Records from a data source:
▼▼▼
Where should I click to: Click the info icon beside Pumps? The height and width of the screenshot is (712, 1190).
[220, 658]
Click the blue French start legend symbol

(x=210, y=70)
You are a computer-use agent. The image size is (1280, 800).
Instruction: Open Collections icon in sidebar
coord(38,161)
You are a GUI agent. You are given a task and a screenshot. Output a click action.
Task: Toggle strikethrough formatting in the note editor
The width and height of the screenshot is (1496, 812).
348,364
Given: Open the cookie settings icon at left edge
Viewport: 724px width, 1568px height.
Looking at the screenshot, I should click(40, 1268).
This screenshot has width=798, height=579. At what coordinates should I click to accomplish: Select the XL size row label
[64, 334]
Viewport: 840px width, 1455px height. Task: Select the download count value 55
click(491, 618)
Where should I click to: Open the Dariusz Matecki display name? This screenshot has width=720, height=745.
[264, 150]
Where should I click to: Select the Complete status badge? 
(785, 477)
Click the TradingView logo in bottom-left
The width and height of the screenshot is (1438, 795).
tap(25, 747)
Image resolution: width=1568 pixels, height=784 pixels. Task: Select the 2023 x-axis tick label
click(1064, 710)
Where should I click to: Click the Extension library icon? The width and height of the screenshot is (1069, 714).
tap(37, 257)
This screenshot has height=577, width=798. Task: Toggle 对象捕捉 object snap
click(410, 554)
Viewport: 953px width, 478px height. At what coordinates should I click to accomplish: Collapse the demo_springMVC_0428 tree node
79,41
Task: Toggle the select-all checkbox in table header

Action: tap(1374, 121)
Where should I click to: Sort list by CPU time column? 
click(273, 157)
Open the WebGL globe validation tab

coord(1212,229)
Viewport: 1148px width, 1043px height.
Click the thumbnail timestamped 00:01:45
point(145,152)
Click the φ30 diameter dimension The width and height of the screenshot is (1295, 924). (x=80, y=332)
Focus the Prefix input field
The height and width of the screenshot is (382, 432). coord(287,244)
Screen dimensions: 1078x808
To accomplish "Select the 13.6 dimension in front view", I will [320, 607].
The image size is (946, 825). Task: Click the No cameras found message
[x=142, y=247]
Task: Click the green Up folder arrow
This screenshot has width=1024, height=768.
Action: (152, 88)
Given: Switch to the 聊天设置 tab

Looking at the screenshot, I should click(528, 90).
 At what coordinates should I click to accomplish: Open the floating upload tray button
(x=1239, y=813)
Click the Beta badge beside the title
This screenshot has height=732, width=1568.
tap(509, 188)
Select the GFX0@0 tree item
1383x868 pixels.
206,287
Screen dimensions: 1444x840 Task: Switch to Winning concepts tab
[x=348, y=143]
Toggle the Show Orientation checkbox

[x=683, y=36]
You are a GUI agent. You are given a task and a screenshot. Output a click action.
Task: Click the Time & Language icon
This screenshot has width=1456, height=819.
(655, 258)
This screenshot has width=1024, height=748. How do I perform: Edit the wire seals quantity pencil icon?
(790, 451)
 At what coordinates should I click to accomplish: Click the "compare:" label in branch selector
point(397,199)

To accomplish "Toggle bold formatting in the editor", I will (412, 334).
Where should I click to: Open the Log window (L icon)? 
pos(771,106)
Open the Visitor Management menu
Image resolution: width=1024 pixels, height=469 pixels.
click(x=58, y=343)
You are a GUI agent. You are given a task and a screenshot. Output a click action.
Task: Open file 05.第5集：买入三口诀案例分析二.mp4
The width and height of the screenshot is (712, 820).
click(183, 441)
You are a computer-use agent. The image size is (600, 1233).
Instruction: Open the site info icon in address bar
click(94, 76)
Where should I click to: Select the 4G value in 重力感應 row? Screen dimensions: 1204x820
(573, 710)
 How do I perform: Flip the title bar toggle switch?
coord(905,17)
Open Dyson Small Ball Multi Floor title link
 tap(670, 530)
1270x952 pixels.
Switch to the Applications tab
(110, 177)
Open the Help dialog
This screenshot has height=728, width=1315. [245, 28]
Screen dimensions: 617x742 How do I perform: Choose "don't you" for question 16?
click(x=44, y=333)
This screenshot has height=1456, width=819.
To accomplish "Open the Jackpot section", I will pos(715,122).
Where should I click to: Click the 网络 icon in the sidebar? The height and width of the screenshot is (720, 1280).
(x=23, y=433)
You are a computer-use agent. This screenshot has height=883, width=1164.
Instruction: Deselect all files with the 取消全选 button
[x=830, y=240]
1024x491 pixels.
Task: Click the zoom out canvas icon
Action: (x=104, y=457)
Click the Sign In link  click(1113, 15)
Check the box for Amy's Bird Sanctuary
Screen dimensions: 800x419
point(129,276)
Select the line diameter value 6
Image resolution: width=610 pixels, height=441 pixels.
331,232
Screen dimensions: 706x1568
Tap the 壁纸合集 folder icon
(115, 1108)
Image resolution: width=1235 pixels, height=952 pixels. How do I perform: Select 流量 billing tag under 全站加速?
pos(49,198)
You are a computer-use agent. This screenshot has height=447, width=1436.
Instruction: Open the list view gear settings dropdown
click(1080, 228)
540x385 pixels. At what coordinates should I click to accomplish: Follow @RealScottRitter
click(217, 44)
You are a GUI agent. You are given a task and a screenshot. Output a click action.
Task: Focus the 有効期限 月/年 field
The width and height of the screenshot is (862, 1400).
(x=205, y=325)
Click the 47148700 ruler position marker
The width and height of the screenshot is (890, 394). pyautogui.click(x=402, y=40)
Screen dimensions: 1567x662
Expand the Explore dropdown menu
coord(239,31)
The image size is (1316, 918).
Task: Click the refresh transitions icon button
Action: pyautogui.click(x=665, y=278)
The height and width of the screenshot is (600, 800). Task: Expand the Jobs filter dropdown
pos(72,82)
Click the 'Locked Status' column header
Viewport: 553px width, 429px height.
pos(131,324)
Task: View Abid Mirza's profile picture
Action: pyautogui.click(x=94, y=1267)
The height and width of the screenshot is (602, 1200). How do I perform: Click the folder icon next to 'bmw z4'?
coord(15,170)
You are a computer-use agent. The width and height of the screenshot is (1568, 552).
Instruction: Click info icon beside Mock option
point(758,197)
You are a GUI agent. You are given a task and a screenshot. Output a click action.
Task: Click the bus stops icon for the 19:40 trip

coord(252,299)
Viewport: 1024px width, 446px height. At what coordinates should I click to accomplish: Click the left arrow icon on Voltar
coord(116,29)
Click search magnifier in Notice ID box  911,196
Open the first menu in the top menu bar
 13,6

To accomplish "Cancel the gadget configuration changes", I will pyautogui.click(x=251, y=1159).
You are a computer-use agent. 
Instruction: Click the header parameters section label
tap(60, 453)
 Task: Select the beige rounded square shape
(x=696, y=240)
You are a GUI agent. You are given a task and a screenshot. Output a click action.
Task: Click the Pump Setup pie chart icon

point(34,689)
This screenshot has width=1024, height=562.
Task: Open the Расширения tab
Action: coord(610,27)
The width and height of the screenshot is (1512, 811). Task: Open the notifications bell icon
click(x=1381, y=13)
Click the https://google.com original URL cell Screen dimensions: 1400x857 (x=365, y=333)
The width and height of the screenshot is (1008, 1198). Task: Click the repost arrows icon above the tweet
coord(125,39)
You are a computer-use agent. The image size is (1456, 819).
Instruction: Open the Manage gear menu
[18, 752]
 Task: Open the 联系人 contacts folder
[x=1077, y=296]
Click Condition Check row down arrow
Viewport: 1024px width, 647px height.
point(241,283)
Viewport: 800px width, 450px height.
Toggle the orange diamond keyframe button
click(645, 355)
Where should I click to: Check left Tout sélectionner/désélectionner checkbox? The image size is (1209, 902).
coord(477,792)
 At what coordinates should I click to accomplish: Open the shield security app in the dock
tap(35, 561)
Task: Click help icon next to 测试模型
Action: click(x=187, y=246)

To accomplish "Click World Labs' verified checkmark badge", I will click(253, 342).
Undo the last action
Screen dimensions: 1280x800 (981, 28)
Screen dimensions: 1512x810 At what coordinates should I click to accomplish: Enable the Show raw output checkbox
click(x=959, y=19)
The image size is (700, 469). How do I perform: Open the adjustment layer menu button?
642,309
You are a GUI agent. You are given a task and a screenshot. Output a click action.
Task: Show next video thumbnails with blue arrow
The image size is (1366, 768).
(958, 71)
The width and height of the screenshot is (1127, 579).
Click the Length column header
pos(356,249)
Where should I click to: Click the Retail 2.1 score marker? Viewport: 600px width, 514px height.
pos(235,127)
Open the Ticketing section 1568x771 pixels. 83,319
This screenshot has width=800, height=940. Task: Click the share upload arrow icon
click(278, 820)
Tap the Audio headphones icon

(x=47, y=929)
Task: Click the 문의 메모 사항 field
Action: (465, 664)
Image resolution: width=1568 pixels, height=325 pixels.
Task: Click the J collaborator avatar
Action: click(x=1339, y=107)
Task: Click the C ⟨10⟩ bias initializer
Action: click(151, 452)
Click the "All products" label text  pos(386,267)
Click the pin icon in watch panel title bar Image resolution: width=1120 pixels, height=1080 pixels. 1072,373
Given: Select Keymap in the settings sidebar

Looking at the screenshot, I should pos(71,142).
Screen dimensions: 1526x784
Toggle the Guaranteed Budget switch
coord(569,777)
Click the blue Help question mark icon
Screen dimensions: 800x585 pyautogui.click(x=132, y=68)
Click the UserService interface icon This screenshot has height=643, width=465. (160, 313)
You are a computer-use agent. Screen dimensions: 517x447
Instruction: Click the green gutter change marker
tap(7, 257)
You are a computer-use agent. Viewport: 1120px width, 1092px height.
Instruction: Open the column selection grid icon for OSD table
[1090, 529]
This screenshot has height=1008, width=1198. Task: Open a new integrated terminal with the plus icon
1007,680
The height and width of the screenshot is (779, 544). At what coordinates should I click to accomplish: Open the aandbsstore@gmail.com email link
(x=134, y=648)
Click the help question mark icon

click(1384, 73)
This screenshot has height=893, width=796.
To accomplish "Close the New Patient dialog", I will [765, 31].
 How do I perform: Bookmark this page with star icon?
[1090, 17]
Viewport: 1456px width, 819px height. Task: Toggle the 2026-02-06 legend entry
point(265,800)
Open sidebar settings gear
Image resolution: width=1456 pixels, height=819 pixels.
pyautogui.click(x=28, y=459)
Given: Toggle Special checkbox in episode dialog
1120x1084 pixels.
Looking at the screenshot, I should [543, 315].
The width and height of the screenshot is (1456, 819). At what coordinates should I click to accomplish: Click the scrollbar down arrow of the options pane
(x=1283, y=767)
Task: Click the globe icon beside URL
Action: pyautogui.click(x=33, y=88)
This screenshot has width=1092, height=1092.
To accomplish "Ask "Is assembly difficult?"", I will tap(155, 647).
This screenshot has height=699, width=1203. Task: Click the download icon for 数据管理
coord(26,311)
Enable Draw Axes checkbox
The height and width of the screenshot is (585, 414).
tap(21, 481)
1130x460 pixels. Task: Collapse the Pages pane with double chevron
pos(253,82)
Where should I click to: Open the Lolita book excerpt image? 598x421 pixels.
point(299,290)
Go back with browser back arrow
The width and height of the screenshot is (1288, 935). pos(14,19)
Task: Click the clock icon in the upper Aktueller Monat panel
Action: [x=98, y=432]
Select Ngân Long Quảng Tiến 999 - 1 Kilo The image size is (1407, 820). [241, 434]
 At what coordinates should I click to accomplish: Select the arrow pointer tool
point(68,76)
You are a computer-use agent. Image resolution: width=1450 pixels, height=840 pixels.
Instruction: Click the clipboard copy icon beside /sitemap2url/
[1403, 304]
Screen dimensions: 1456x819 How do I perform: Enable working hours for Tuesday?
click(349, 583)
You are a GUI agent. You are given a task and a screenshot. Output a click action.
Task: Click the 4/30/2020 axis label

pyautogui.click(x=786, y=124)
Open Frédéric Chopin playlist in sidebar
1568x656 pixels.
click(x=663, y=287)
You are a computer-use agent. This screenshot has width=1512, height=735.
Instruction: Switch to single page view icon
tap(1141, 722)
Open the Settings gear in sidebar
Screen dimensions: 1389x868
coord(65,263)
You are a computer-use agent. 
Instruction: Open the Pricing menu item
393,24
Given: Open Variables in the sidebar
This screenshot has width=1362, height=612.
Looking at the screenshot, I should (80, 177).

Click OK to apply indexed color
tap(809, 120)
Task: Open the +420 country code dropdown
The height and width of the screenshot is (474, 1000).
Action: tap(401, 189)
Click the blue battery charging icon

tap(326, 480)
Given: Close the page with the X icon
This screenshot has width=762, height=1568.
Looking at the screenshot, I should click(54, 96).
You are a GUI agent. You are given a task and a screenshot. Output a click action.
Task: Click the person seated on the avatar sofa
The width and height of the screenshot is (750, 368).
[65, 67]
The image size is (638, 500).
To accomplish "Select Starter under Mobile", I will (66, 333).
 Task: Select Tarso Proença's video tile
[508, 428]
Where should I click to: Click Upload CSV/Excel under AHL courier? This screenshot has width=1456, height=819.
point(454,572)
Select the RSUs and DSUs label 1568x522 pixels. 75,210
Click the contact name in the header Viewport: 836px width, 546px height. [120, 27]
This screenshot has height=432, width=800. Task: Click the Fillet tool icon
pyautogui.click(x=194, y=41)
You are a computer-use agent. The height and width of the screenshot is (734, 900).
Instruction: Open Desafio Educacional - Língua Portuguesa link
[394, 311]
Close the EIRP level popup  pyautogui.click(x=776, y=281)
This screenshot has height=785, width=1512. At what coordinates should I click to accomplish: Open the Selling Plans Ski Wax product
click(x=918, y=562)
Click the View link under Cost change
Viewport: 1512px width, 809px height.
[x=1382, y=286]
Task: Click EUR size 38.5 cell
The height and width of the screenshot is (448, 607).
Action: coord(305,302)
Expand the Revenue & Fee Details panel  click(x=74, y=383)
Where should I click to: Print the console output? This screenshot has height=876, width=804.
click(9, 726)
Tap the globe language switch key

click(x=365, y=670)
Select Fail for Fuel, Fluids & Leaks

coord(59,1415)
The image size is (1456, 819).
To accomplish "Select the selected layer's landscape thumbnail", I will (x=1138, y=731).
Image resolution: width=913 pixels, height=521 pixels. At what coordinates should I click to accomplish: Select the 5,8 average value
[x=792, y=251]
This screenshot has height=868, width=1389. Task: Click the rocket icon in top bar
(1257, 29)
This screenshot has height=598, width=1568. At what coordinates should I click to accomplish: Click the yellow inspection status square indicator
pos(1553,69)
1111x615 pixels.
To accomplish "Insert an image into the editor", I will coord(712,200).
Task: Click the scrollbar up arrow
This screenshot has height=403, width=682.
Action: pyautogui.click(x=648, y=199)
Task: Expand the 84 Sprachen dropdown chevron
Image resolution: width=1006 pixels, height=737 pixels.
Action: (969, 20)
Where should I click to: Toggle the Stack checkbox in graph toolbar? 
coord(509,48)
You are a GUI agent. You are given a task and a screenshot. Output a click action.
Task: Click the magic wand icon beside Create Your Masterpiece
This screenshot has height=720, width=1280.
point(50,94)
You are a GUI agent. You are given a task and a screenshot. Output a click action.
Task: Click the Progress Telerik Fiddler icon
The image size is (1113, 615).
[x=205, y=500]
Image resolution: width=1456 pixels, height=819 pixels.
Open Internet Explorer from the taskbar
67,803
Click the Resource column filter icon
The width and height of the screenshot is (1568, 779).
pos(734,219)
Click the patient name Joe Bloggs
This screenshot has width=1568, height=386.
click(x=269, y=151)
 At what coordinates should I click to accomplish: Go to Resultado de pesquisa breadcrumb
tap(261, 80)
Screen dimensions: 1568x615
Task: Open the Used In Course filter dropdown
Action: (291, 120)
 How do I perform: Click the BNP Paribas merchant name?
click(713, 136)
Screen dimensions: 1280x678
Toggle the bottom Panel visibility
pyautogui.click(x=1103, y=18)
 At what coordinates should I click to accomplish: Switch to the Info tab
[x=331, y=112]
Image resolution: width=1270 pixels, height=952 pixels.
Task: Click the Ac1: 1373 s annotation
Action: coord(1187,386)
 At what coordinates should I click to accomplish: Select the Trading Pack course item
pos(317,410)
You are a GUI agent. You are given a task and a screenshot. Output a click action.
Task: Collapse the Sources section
▲▲▲
• Exercise: In the data, change "checkbox" to "check box" everywhere it occurs in the lines from the one containing "Where should I click to: Click the Extension" up to and including the one containing "(x=1239, y=813)", leaving everything else as it is. Give back only those lines.

• Exercise result:
Where should I click to: Click the Extension library icon? The width and height of the screenshot is (1069, 714).
tap(37, 257)
This screenshot has height=577, width=798. Task: Toggle 对象捕捉 object snap
click(410, 554)
Viewport: 953px width, 478px height. At what coordinates should I click to accomplish: Collapse the demo_springMVC_0428 tree node
79,41
Task: Toggle the select-all check box in table header

Action: tap(1374, 121)
Where should I click to: Sort list by CPU time column? 
click(273, 157)
Open the WebGL globe validation tab

coord(1212,229)
Viewport: 1148px width, 1043px height.
Click the thumbnail timestamped 00:01:45
point(145,152)
Click the φ30 diameter dimension The width and height of the screenshot is (1295, 924). (x=80, y=332)
Focus the Prefix input field
The height and width of the screenshot is (382, 432). coord(287,244)
Screen dimensions: 1078x808
To accomplish "Select the 13.6 dimension in front view", I will [320, 607].
The image size is (946, 825). Task: Click the No cameras found message
[x=142, y=247]
Task: Click the green Up folder arrow
This screenshot has width=1024, height=768.
Action: (152, 88)
Given: Switch to the 聊天设置 tab

Looking at the screenshot, I should click(528, 90).
 At what coordinates should I click to accomplish: Open the floating upload tray button
(x=1239, y=813)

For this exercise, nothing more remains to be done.